Отношения не улучшились и за несколько недель. Томсон поручил Бору экспериментальную работу, связанную с поведением катодных лучей, которая не представляла никакого интереса для молодого датчанина. Кроме того, профессор всегда был занят, и у него никогда не оставалось времени ознакомиться с докторской диссертацией. Между тем Бор пытался усовершенствовать свой английский, читал полное собрание сочинений Чарльза Диккенса со словарем. Единственное, что радовало его в первые месяцы в Кембридже,— это возможность часто играть в футбольной команде университета, а также приезд его брата Харальда на Рождество и постоянные письма из Копенгагена от Маргрет.

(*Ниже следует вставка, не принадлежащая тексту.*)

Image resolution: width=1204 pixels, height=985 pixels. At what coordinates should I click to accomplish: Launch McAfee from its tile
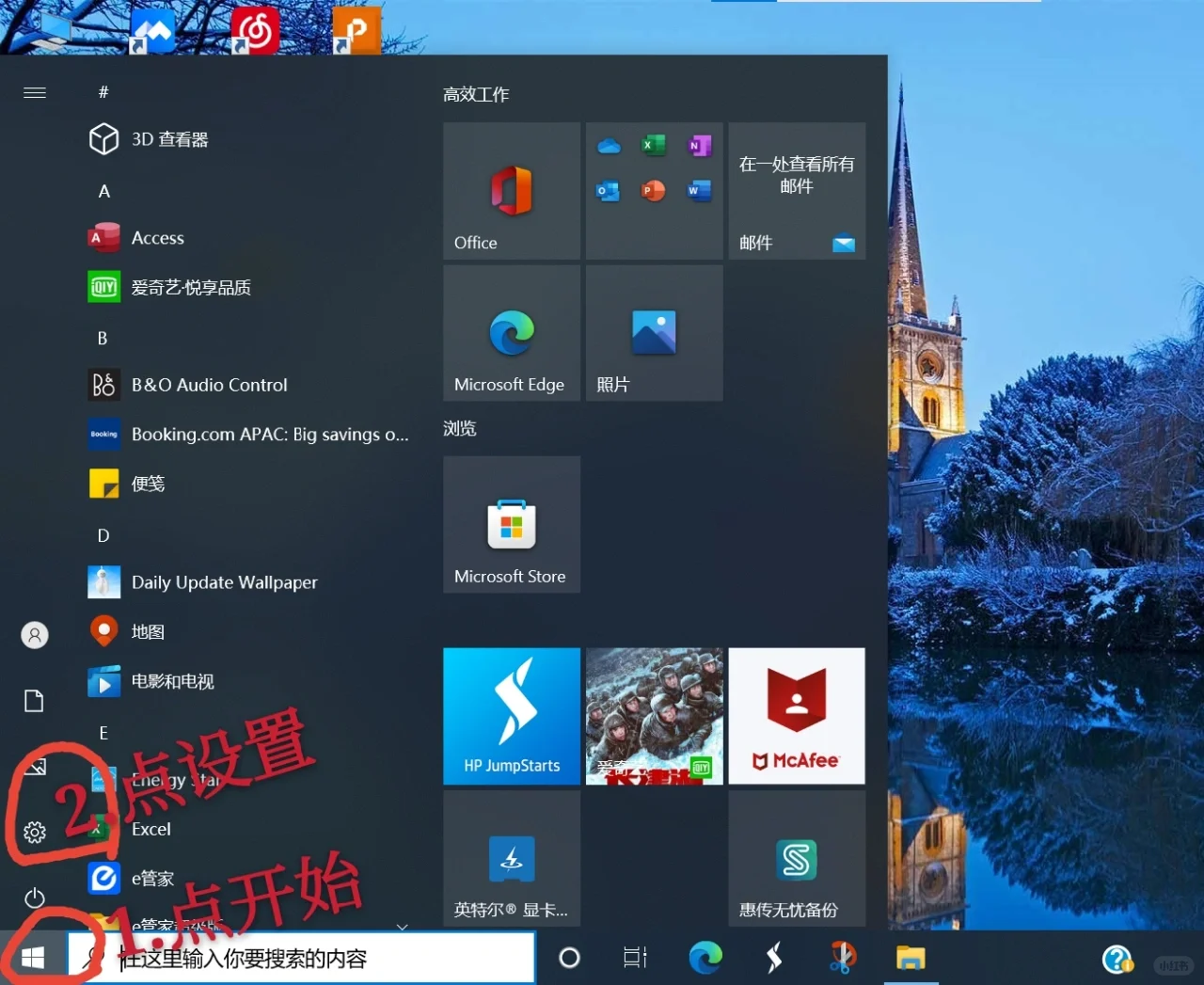tap(796, 715)
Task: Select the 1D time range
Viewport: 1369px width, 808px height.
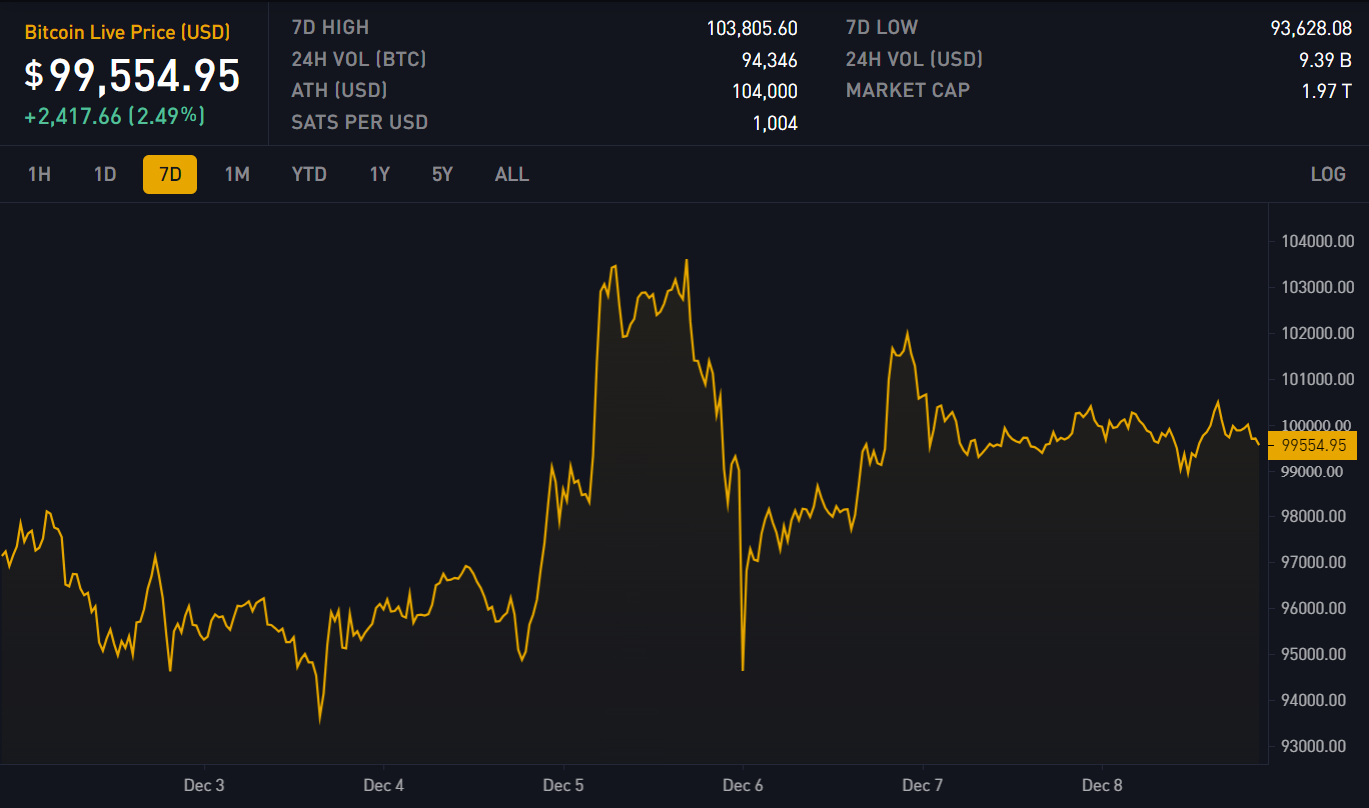Action: tap(105, 174)
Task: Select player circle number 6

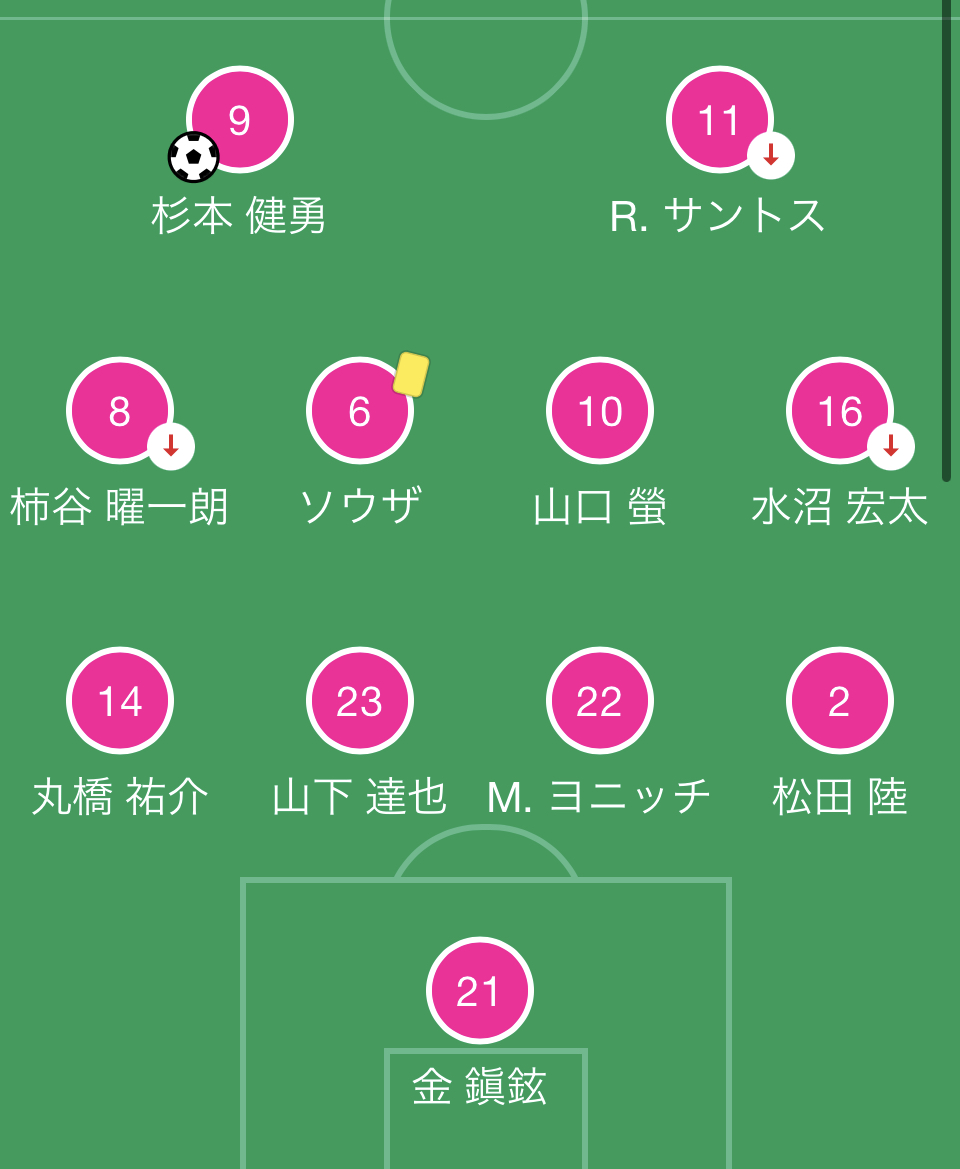Action: click(360, 411)
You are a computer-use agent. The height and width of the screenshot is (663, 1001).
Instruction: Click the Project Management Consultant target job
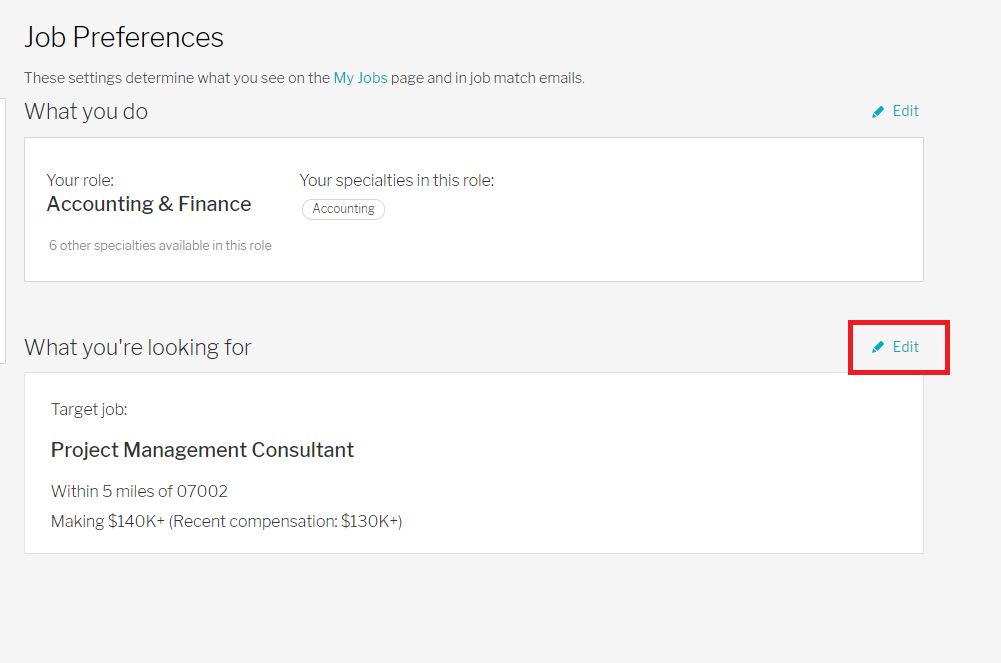click(202, 450)
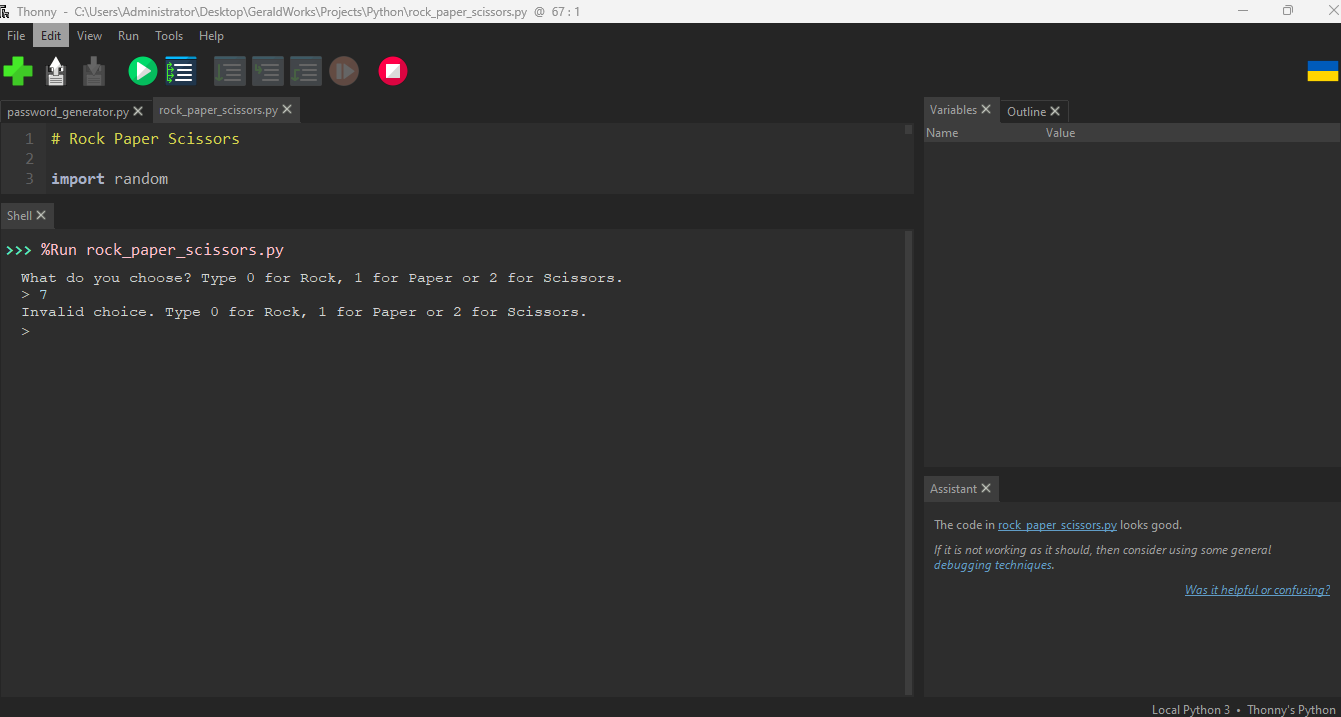The image size is (1341, 717).
Task: Click the Ukraine flag icon
Action: [1322, 71]
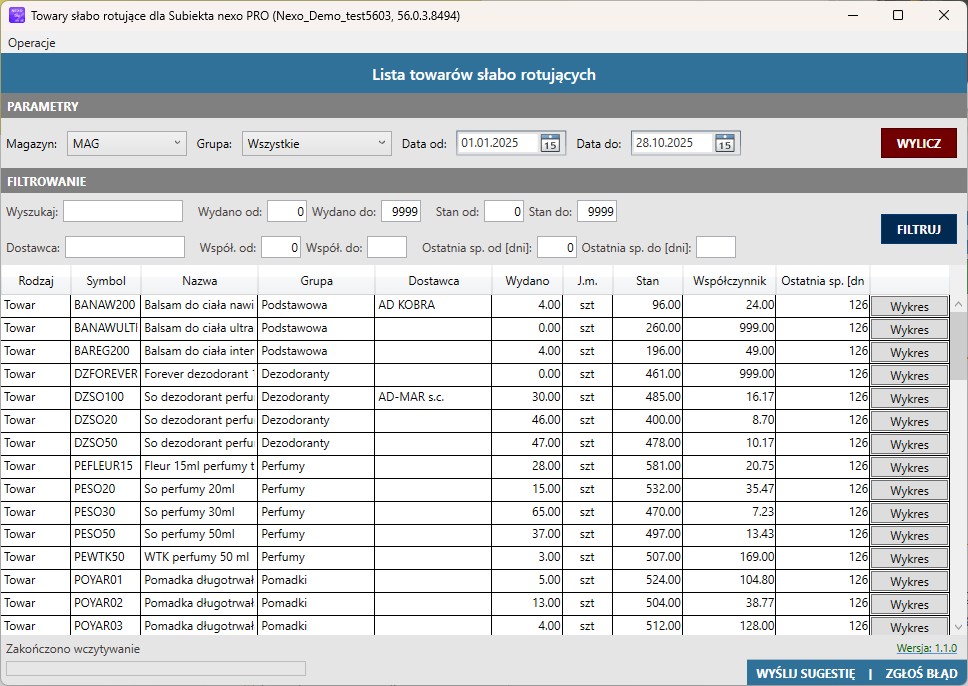Click the ZGŁOŚ BŁĄD button

click(x=920, y=673)
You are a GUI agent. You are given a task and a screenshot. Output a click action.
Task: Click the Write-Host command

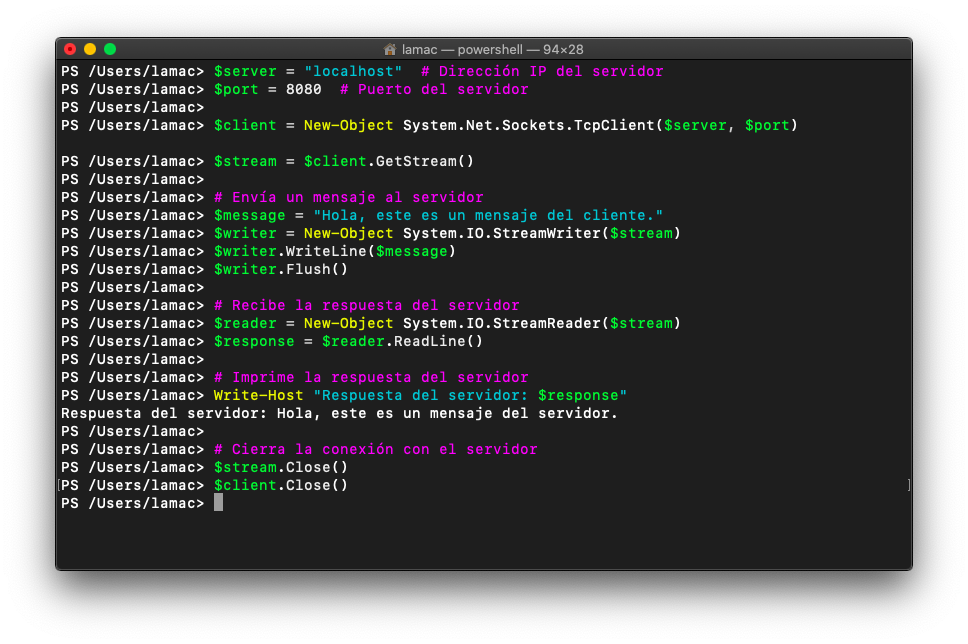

Именно на рождественском ужине в Тринити-колледже в Кембридже Бор встретился с выпускником Томсона, новозеландцем Эрнестом Резерфордом (1871-1937), который в то время руководил лабораторией в Манчестере, проведя несколько лет в Канаде. Бор был впечатлен силой характера Резерфорда и его рассказом о своей лаборатории. Тогда он решил не ждать окончания года в Кембридже и переехать в Манчестер при первой же возможности. На самом деле, несмотря на притягательность Кавендишской лаборатории для научного мира, Бор был не единственным, кто почувствовал некоторый застой в Кембридже.